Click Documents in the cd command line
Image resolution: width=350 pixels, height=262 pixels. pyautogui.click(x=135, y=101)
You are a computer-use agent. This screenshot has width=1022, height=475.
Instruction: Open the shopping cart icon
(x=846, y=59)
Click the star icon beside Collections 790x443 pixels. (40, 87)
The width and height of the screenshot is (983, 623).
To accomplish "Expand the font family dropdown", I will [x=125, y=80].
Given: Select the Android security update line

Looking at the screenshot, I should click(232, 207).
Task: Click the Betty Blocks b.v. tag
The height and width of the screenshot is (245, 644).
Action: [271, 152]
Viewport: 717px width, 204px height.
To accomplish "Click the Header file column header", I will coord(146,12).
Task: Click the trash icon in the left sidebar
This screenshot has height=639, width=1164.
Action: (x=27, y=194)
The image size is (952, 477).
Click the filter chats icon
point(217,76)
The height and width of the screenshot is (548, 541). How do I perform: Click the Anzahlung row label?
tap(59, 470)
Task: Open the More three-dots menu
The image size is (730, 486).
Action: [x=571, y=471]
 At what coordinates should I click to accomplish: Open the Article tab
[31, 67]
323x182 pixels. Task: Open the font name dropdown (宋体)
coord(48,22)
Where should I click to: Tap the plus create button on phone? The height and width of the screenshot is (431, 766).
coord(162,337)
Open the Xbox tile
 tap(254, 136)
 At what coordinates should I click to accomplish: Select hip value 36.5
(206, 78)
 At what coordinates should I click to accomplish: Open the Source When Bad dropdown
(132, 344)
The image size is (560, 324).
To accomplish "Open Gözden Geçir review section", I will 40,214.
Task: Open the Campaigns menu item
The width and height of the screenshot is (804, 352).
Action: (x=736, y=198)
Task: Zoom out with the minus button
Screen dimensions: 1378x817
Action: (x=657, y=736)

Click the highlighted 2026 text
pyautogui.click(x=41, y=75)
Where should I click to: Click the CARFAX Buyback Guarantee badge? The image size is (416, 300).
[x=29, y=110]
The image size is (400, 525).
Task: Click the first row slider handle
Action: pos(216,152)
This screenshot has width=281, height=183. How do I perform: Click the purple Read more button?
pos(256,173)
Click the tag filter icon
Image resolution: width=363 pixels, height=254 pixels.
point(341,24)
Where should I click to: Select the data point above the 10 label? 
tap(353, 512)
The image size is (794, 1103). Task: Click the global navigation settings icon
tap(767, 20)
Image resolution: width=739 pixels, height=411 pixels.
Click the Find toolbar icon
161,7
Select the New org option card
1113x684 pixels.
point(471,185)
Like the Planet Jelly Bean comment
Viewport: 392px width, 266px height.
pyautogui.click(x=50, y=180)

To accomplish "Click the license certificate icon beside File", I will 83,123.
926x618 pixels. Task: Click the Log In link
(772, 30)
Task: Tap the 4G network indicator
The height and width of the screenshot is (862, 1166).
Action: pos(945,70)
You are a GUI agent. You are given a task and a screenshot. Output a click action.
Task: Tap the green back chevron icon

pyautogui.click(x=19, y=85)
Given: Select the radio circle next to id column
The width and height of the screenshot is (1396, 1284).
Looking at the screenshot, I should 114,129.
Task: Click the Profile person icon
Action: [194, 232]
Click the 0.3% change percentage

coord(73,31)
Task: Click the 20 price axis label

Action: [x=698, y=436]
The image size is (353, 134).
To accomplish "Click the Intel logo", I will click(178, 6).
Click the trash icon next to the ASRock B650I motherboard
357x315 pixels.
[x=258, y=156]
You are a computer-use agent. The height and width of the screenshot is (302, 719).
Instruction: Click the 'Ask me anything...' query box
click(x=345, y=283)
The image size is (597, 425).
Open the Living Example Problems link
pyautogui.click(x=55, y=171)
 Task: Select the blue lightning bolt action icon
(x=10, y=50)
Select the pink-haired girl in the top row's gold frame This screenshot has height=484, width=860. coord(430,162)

**********

▸ **EXERCISE DIRECTIONS**: The lines to output run from the one containing "You are a GUI" through the last line of the records above; repeat them exactly and nothing more.

▸ **FINISHED TASK**:
You are a GUI agent. You are given a task and a screenshot. Output a click action.
Task: Tap the green back chevron icon

pyautogui.click(x=19, y=85)
Given: Select the radio circle next to id column
The width and height of the screenshot is (1396, 1284).
Looking at the screenshot, I should 114,129.
Task: Click the Profile person icon
Action: [194, 232]
Click the 0.3% change percentage

coord(73,31)
Task: Click the 20 price axis label

Action: [x=698, y=436]
The image size is (353, 134).
To accomplish "Click the Intel logo", I will click(178, 6).
Click the trash icon next to the ASRock B650I motherboard
357x315 pixels.
[x=258, y=156]
You are a computer-use agent. The height and width of the screenshot is (302, 719).
Instruction: Click the 'Ask me anything...' query box
click(x=345, y=283)
The image size is (597, 425).
Open the Living Example Problems link
pyautogui.click(x=55, y=171)
 Task: Select the blue lightning bolt action icon
(x=10, y=50)
Select the pink-haired girl in the top row's gold frame This screenshot has height=484, width=860. coord(430,162)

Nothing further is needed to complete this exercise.